## begin Raw data

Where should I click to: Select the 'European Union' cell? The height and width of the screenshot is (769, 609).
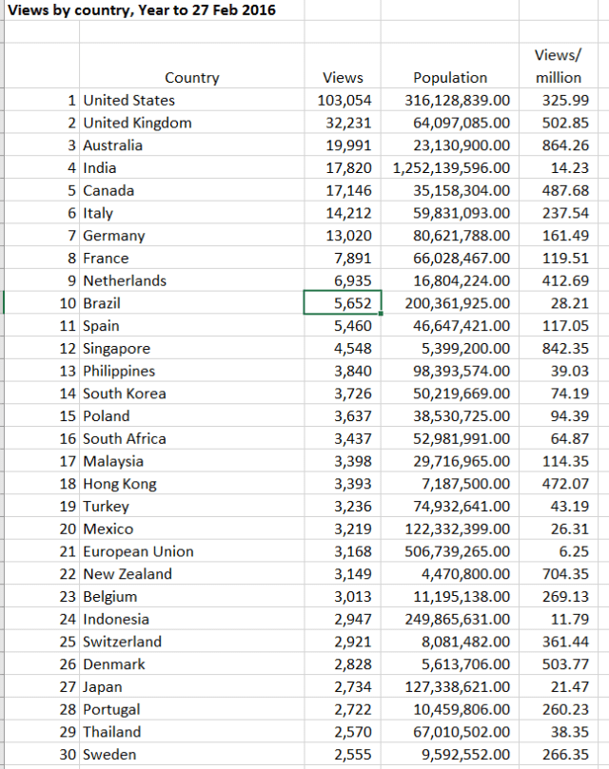138,551
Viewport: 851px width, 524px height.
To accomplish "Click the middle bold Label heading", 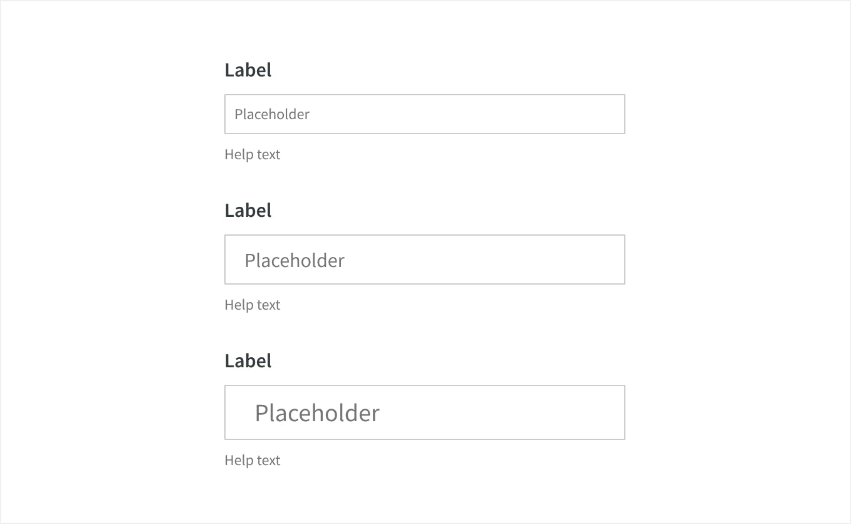I will coord(248,211).
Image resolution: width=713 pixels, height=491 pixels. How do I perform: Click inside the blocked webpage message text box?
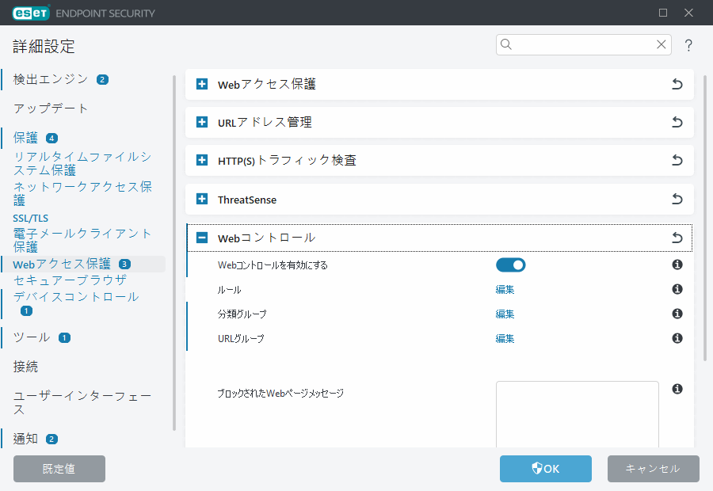577,412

## end Raw data

### Goal
List the rows from the line containing "Image resolution: width=713" through the end of the rows, both ends included, as a numbered list with blank lines skipped and the pictures left out.

### Result
1. Image resolution: width=713 pixels, height=491 pixels. How do I perform: Click inside the blocked webpage message text box?
2. 577,412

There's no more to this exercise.